Quanto tempo ci vorrà, a suo avviso, per realizzarlo?
“Parliamo di anni. Presentare un programma chiaro, preciso e definito sarebbe già un passo in avanti”.

E il progetto “Franco Sensi”, presentato in pompa magna da Rosella Sensi?
“La Roma non ci ha mai voluto mettere la testa davvero. Un nuovo stadio di calcio deve essere un’opportunità per la comunità, da vivere sette giorni su sette, possibilmente ventiquattro ore su ventiquattro. Con cinema, palestre, market e tante altre cose”.

Davvero DiBenedetto pensa ad un nuovo Campo Testaccio, come ha dichiarato alla Gazzetta dello Sport?
“Potrebbe essere una soluzione, naturalmente concepito in modo avveniristico. Quel riferimento storico non è stato indotto dal cronista, lui è perfettamente a conoscenza della storia giallorossa”.

Qualche anno fa Open Gate entrò in polemica con la Roma per la costruzione del museo della Roma, per il quale foste incaricati di presentare un progetto di fattibilità.
“Fu la società a tirarsi indietro e a non voler portare a compimento il nostro studio. Le condizioni c’erano tutte per poterlo realizzare, è mancata la volontà. Il lavoro che portammo avanti era veramente interessante, speriamo di poterlo riprendere con gli investitori americani”.

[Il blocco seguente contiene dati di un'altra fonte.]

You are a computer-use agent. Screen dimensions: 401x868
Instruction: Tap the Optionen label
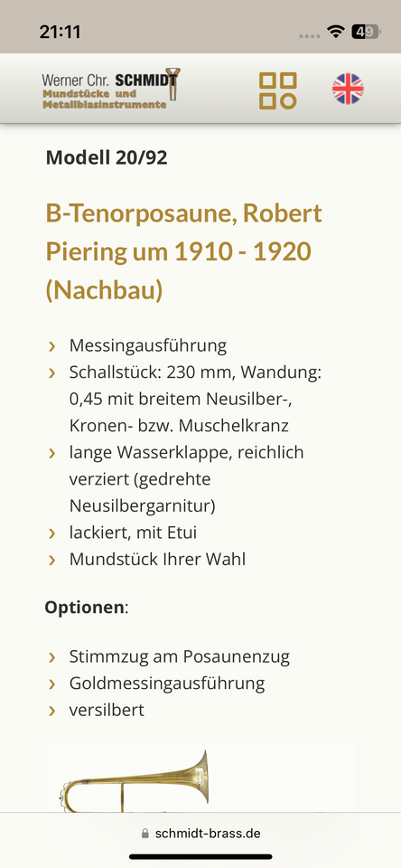click(x=84, y=608)
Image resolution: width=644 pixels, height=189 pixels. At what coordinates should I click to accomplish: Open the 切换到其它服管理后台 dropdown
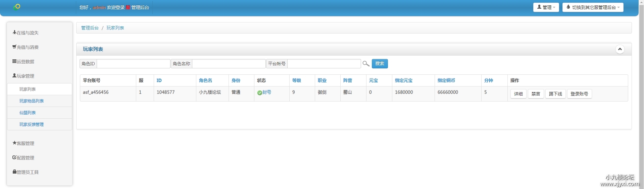coord(593,7)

Qualche polemica è nata intorno alle interviste italiane di DiBenedetto, concesse alla Gazzetta dello Sport, al Tg1 e a Mediaset. Qualcuno si è lamentato per essere stato escluso.
“La Gazzetta dello Sport è il più grande quotidiano sportivo italiano, la Roma sceglie il più grande quotidiano sportivo italiano. Punto. Con chi altro si doveva parlare? Così come Tg1 e a Mediaset, i due più importanti tg nazionali. Per noi era importante dare il massimo della visibilità nazionale”.

Sky, però, è rimasta a bocca asciutta. Si è malignato anche in questo caso, visto il suo secco divorzio con la tv di Murdoch.
“Ridicolo. Le dico che ho lavorato per venti anni a Mediaset, da vicedirettore del Tg5, e cosa avrei dovuto fare? Non dovevo concedere l’intervista nemmeno a loro?”.

La scelta della visita al Roma Club Testaccio?
“Semplicemente, perché è il più antico club romanista”.

Sarà roseo, dunque, il futuro della Roma?
“Certamente. C’è molto da lavorare, molto da fare, ma il nome da cui si parte, Roma, è unico”.